Aired September 7, 2017 - 09:00   ET



[09:00:33] ANNOUNCER: This is CNN breaking news.

JOHN BERMAN, CNN ANCHOR: All right, good morning, everyone.

The entire southeast better wake up and pay attention, alarming words from the head of FEMA just moments ago with one of the most powerful Atlantic storms in recorded history heading right at millions of people in Florida. We're going to hear from the Florida governor any moment from now.

Hurricane Irma is a category five storm and it is huge with tropical storm force winds stretching some 300 miles. That's a span that would reach from Baltimore to Boston. The storm is tracking north right now of the Dominican Republic and Haiti, after tearing through the Caribbean. The prime minister of Barbuda says his nation has been reduced to literally rubble he says, estimating that 95 percent of the properties there have been damaged. In St. Martin, the interior minister calls the destruction a huge tragedy. While in Puerto Rico, one million people are now without power.

POPPY HARLOW, CNN ANCHOR: Nine people so far have been confirmed dead because of Irma. And while it is still unknown whether or not Irma will make landfall in the United States, residents across Florida not taking any chances. Florida's governor, Rick Scott, who you'll hear from in just moments, says some 25,000 people have already evacuated the Florida Keys as forecasts show that Irma could near the state's coast by Sunday.

And if all of that was not enough, Irma is now one of three active hurricanes in the Atlantic basin. This is the first time something like that has happened in seven years.

We are tracking the storm from Haiti up to Florida and beyond.

Let's begin with our meteorologist, Chad Myers, in Atlanta.

Chad, what does the modeling tell you this morning?

CHAD MYERS, AMS METEOROLOGIST: Not much different than where we were yesterday. In fact, the models have been very consistent, taking this very close to south Florida, maybe along the coast of east Florida, kind of like Matthew did last year, a couple years ago. There's the storm right now, 180 miles per hour, still in very warm

water and getting warmer, about 86 degrees out there. Here's the latest track from the Hurricane Center. We will get a new track at 11:00 a.m. Eastern Time, but I don't think it's going to change much.

Let me zoom right in here. We have about 150 mile per hour storm very, very close to the Florida East Coast right there, somewhere in that cone area. That's why there's a line there. It could be here to here.

And then you see it's down to 120 and then down to 85 as it makes landfall maybe possibly somewhere in North Carolina. But that's only if the center of the line occurs. Let me go back to that. If the line, if the center the line does this, stays on land then goes offshore, then North Carolina, you're going to get an 85 miles per hour storm. Maybe I should say only 85 miles per hour storm.

## DATASET EXCERPT
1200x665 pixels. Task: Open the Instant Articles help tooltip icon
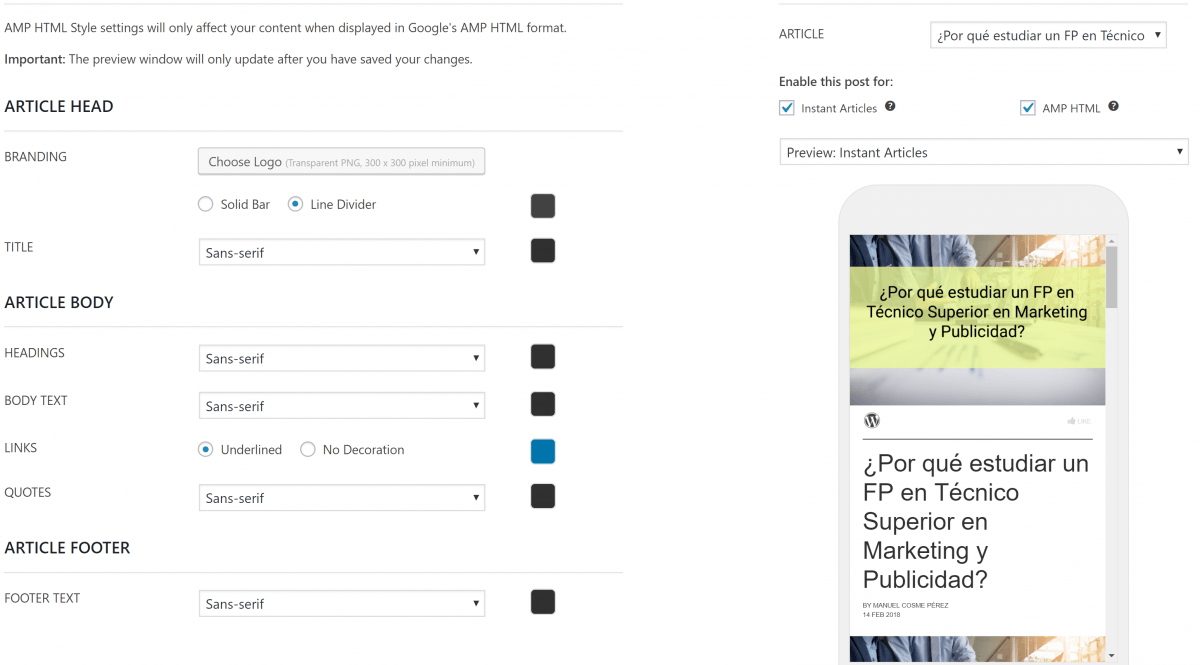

## GOAL OF THE EXERCISE
In the Hurricane Irma broadcast transcript, reproduce everything from "water and getting" down to "here to here.", swapping "Eastern Time" for "Central Time".

## SOLUTION BELOW
water and getting warmer, about 86 degrees out there. Here's the latest track from the Hurricane Center. We will get a new track at 11:00 a.m. Central Time, but I don't think it's going to change much.

Let me zoom right in here. We have about 150 mile per hour storm very, very close to the Florida East Coast right there, somewhere in that cone area. That's why there's a line there. It could be here to here.